This coding example is really about how to figure out what is faster. In some cases regular expressions may be the optimal solution but as a rule of thumb they are suboptimal for the simpler cases. e.g. starts with, ends with, count of occurrences, fixed string search, etc.
I wrote this in response to a post on stackoverflow.com asking for help in crafting a regex to eliminate words from an input file by only printing words that are each made up of only unique letters. i.e. with one or less of each letter. This code is probably more interesting to the Pythonista than to developers of other languages as there are many terser solutions in other languages including a simple egrep.
The input file contains one word per a line.
Contents of example wordlist.txt
abducts
abe
abeam
abel
abele
Example output:
abducts
abe
abel
Code that produces that output written in python using a regex:
python -c 'import re, sys; print "".join(s for s in open(sys.argv[1]) if not re.match(r".*(\w).*\1", s))' wordlist.txt
In python without a regex:
python -c 'import sys; print "".join(s for s in open(sys.argv[1]) if len(s) == len(frozenset(s)))' wordlist.txt
I performed some timing tests with a hardcoded file name and output redirected to /dev/null to avoid including screen output in the timing:
Timings without the regex:
python -m timeit 'import sys' 'print >> sys.stderr, "".join(s for s in open("wordlist.txt") if len(s) == len(frozenset(s)))' 2>/dev/null
10000 loops, best of 3: 91.3 usec per loop
Timings with the regex:
python -m timeit 'import re, sys' 'print >> sys.stderr, "".join(s for s in open("wordlist.txt") if re.match(r".*(\w).*\1", s))' 2>/dev/null
10000 loops, best of 3: 105 usec per loop
The regex is a bit slower than a simple frozenset creation and len comparison in python. The timeit module can be used in this way to test code in modules by importing the module or script and calling the functions you wish to test.

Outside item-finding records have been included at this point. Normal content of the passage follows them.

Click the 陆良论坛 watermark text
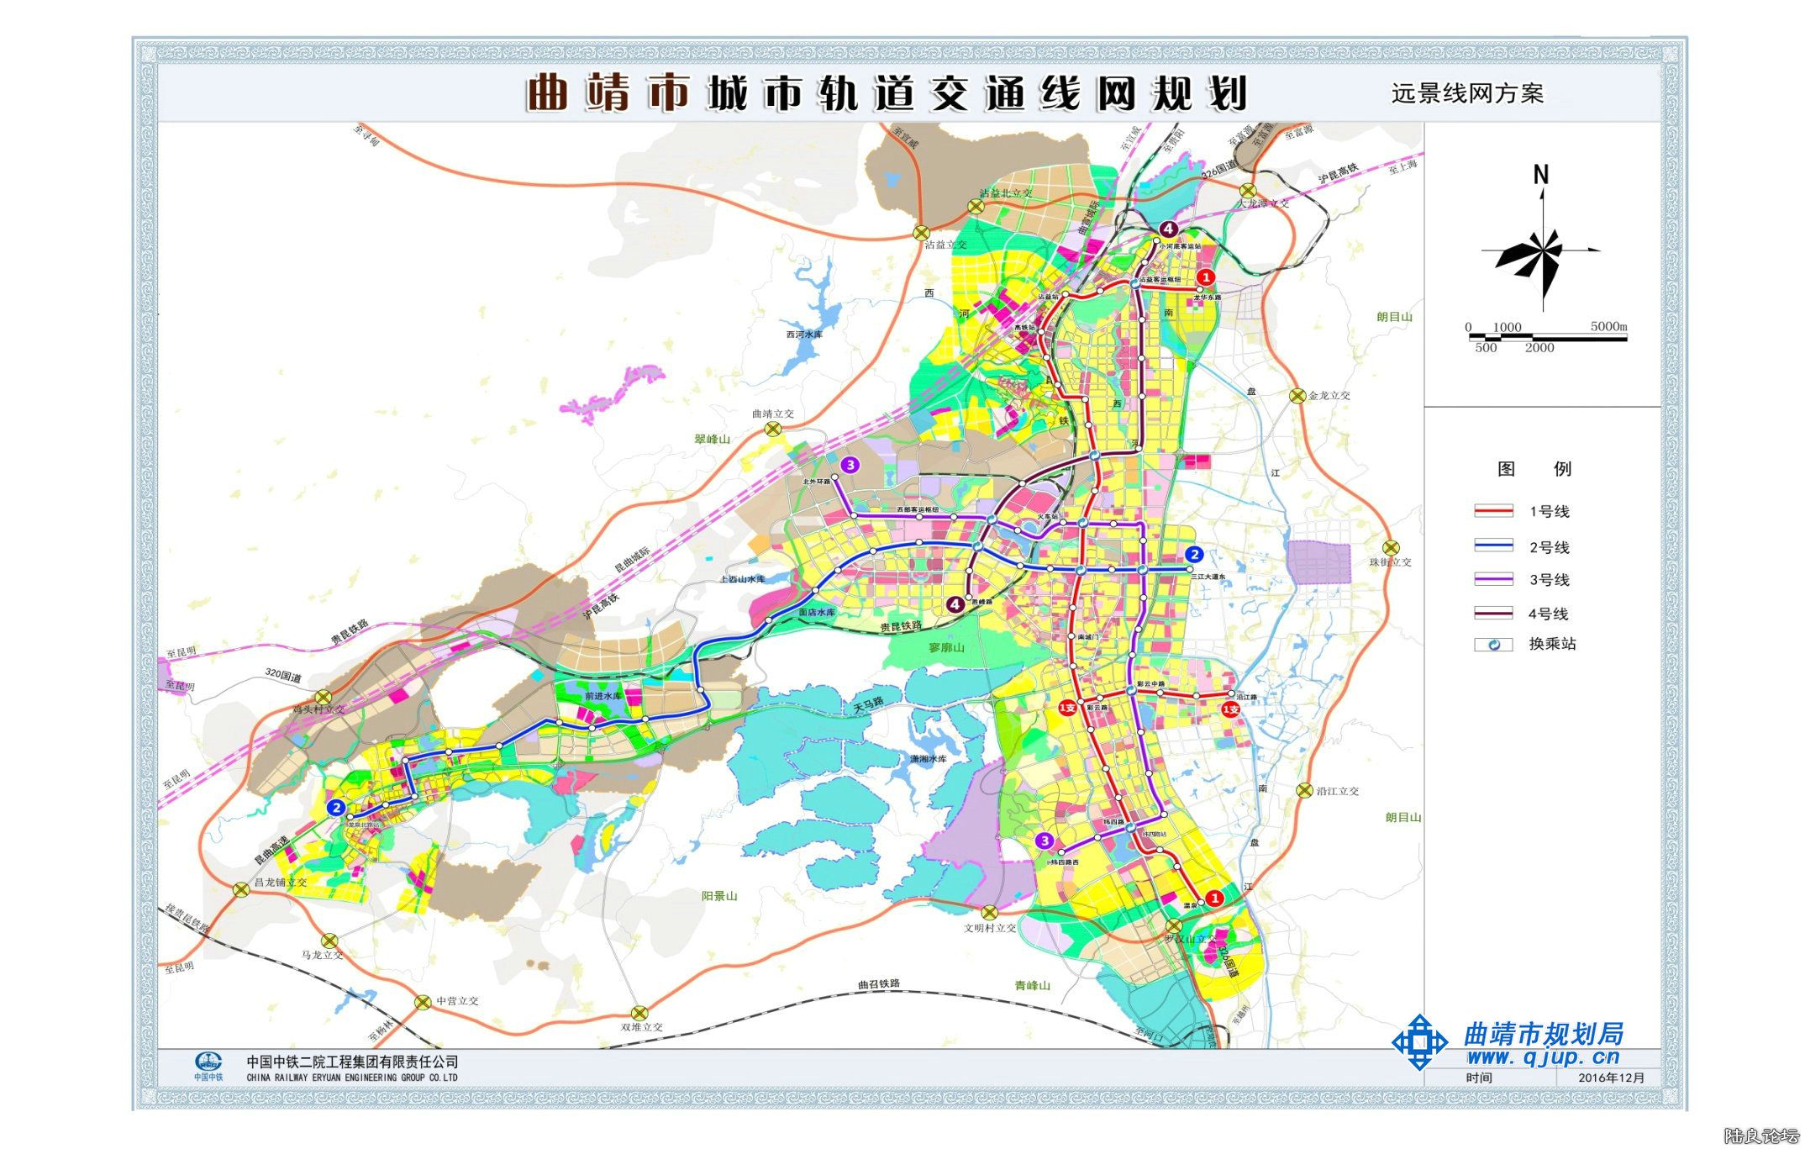 [x=1761, y=1136]
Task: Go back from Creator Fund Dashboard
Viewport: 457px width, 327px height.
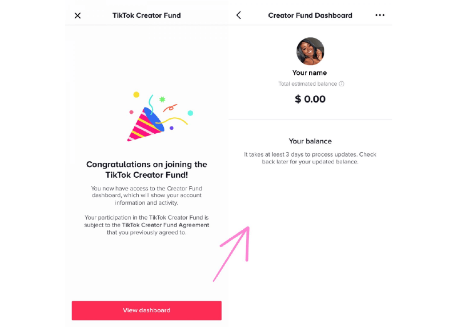Action: (x=239, y=15)
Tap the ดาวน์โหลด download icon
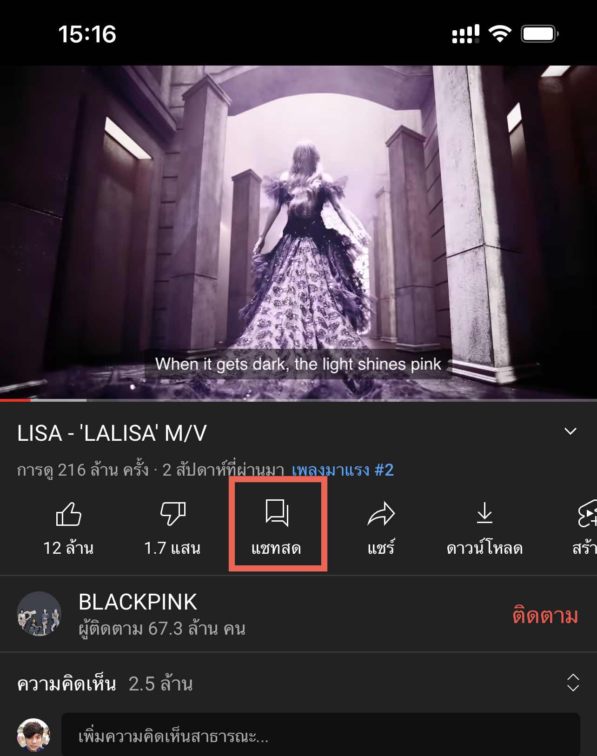 coord(484,513)
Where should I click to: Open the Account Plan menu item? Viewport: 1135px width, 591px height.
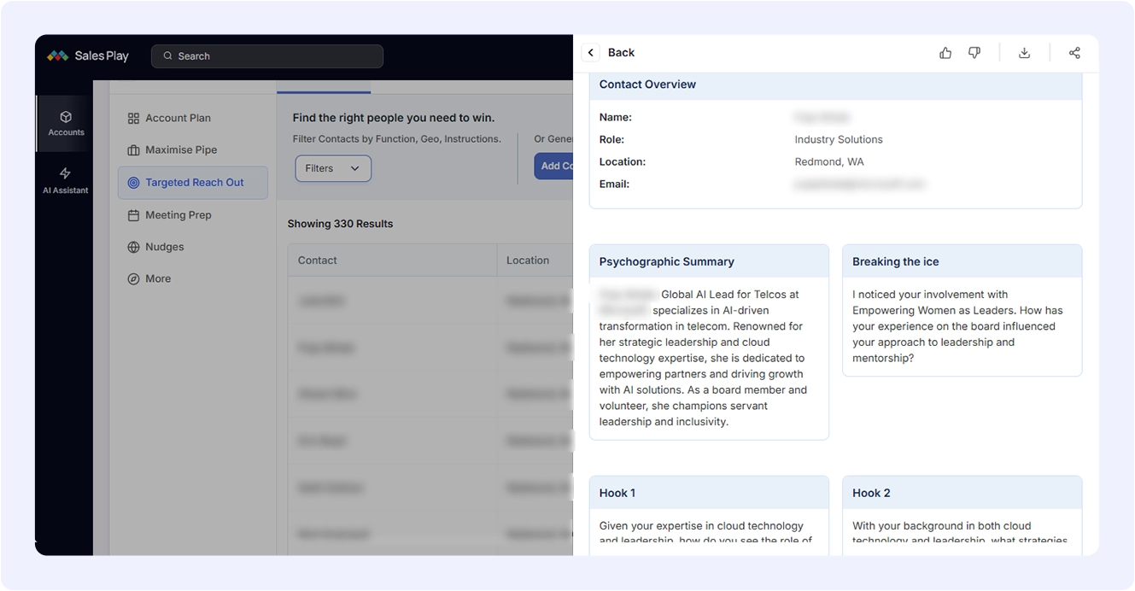pyautogui.click(x=178, y=118)
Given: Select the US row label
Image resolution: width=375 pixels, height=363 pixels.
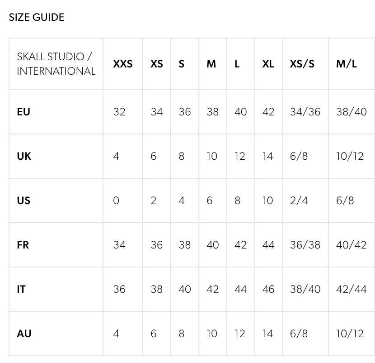Looking at the screenshot, I should pyautogui.click(x=23, y=201).
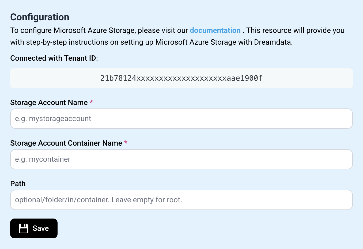The width and height of the screenshot is (363, 249).
Task: Click the "Storage Account Name" label text
Action: [49, 103]
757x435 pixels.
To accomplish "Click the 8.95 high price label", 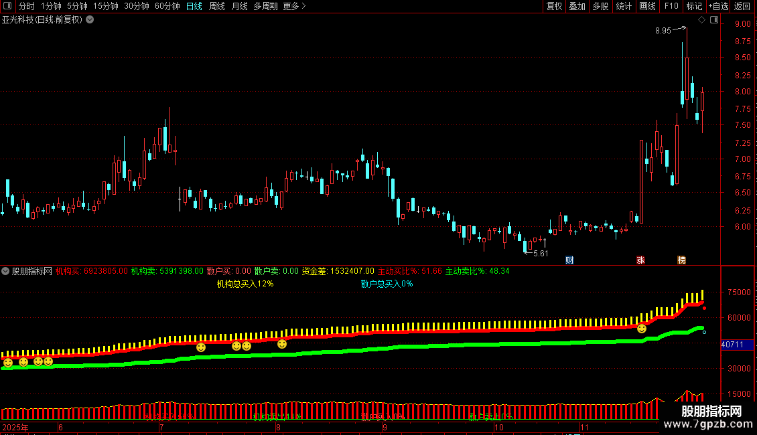I will pyautogui.click(x=663, y=31).
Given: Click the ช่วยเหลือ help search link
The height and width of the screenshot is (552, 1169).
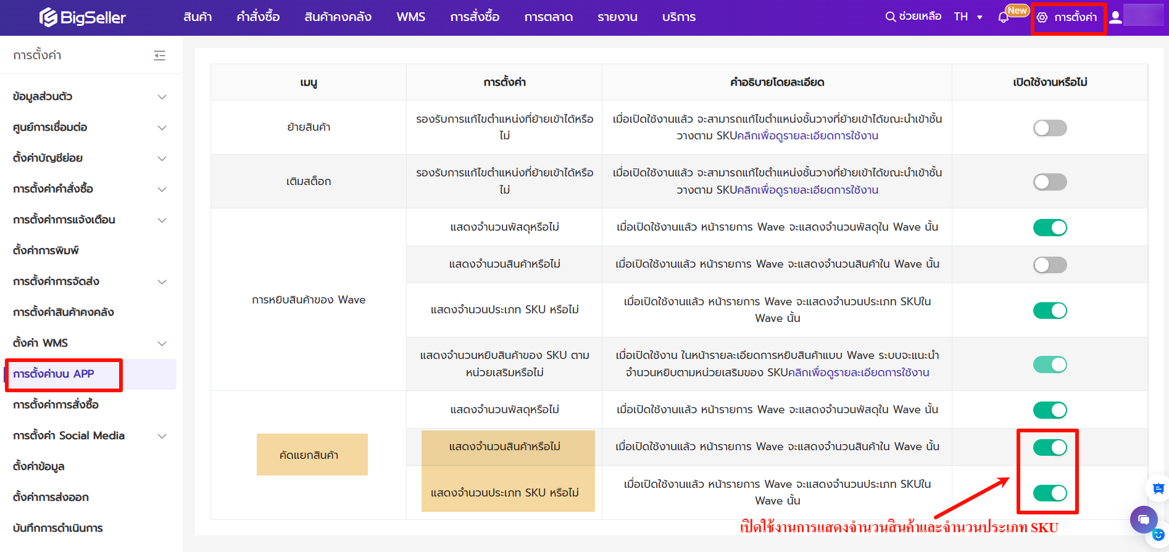Looking at the screenshot, I should tap(913, 17).

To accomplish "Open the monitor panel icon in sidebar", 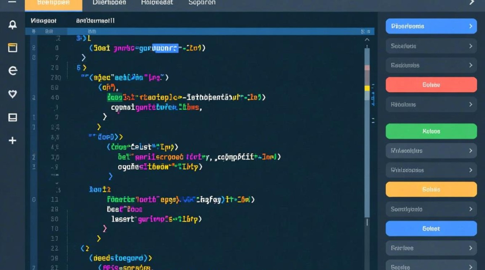I will click(x=13, y=117).
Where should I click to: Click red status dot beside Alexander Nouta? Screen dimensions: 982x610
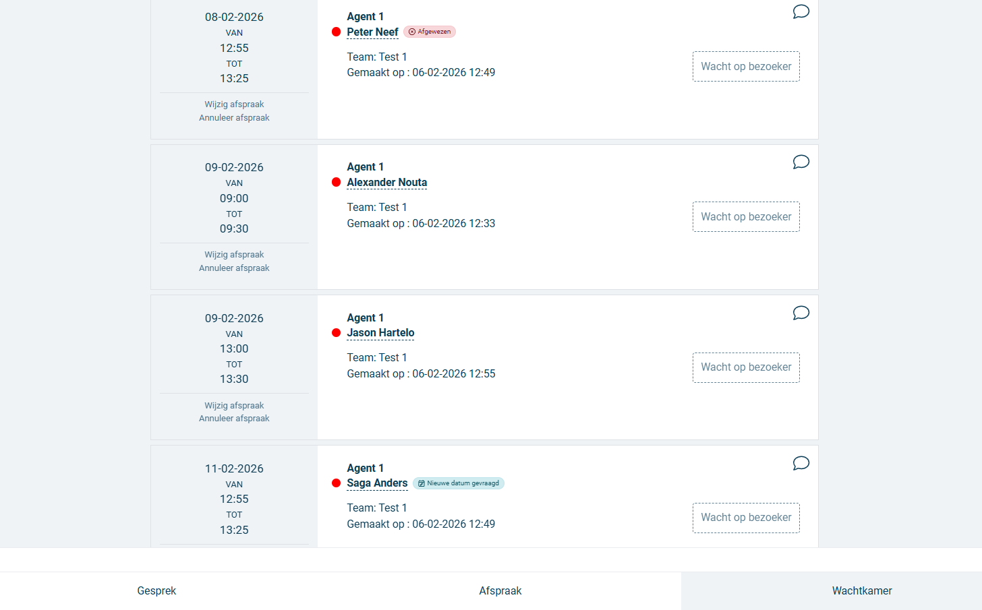click(x=336, y=182)
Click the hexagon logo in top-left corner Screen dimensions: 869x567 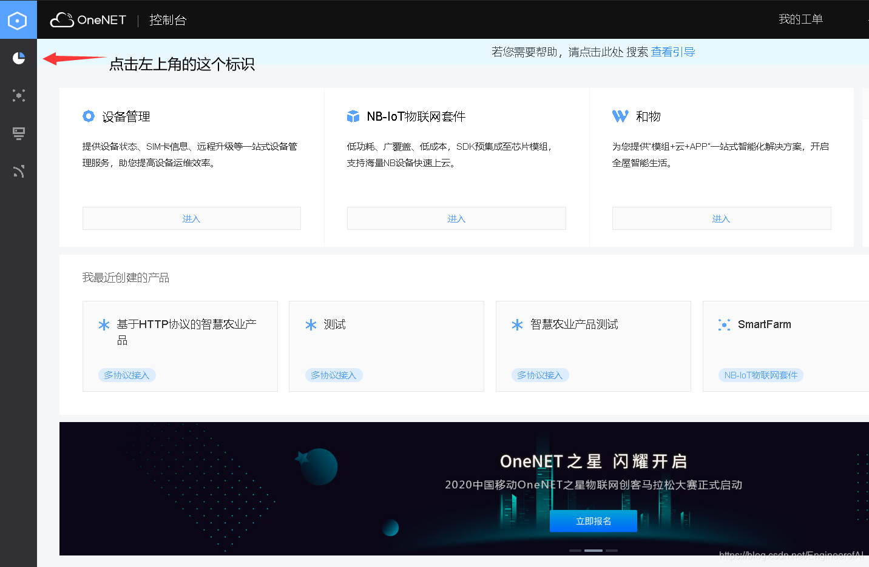(x=18, y=19)
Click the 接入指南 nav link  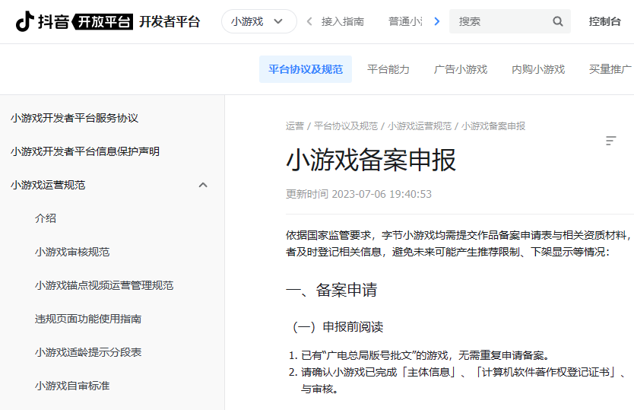342,21
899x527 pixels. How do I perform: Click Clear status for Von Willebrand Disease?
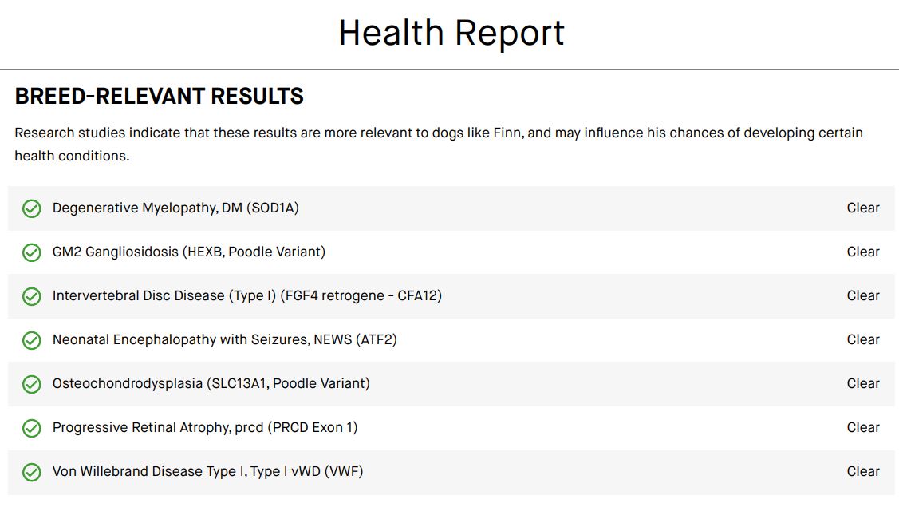pos(863,471)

And here is the obligatory long hand versions for those that have a need for a more flexible timing test with the added benefit of not having the compilation time considered part of the timing.
filter_words.py:
#!/usr/bin/env python
"""
Filter out words with more than one of a particular letter.
"""
import re
import sys
def filter_with_regex(input_generator):
for w in input_generator:
if not re.match(r".*?(\w).*?\1", w):
yield w
def filter_without_regex(input_generator):
for w in input_generator:
if len(w) == len(frozenset(w)):
yield w
def filter_words(filter_generator, input_generator):
return filter_generator(input_generator)
def main(filter_generator=filter_without_regex, file_name=sys.argv[1]):
ig = open(file_name)
fg = filter_generator
return filter_words(fg, ig)
if __name__ == '__main__':
from timeit import Timer
t_without = Timer("main(filter_without_regex)", "from __main__ import main, filter_without_regex")
t_with = Timer("main(filter_with_regex)", "from __main__ import main, filter_with_regex")
t = (1000000*t_without.timeit(100000)/100000, 1000000*t_with.timeit(100000)/100000)
print "{0:0.2f} usec/pass without regex\n{1:0.2f} usec/pass with regex".format(*t)
Run the timing tests as ‘python filter_words.py wordlist.txt’ or at the ipython prompt as ‘%run filter_words.py wordlist.txt’.